Copy exactly the lines of the records below, and only those lines, beginning with the line that contains "Click the Share Heatmap button" and ending with the line that contains "Image resolution: width=1261".

§ **Dataset items**
════════════════════

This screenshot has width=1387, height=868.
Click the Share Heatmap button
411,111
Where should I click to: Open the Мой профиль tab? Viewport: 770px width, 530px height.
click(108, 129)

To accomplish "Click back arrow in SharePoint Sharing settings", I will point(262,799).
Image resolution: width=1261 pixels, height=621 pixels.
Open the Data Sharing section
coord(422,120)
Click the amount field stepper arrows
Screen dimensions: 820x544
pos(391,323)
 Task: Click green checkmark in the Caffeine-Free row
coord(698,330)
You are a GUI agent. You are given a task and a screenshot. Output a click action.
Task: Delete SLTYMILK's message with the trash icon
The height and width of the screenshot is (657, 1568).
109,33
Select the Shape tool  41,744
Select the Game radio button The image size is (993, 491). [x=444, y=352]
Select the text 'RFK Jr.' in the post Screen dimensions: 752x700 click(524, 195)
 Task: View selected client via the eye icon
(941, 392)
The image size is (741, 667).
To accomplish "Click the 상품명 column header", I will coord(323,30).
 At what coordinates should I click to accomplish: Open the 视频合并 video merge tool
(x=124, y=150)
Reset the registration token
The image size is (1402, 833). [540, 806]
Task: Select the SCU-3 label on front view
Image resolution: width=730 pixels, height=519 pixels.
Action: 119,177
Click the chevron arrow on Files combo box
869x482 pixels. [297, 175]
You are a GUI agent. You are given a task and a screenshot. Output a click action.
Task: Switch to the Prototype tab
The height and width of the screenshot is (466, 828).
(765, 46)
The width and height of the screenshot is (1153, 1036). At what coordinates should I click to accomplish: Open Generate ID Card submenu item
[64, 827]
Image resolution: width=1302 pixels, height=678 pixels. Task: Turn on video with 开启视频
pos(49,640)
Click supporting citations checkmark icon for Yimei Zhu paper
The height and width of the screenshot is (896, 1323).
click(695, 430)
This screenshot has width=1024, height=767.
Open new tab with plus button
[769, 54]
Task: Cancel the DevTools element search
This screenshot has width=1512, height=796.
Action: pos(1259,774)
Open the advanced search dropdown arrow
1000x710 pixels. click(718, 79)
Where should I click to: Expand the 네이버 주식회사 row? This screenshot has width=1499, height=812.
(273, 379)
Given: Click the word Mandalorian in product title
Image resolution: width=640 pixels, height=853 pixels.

════════════════════

§ **Written solution**
Click the Share Heatmap button
411,111
Where should I click to: Open the Мой профиль tab? Viewport: 770px width, 530px height.
click(108, 129)

To accomplish "Click back arrow in SharePoint Sharing settings", I will point(262,799).
Image resolution: width=1261 pixels, height=621 pixels.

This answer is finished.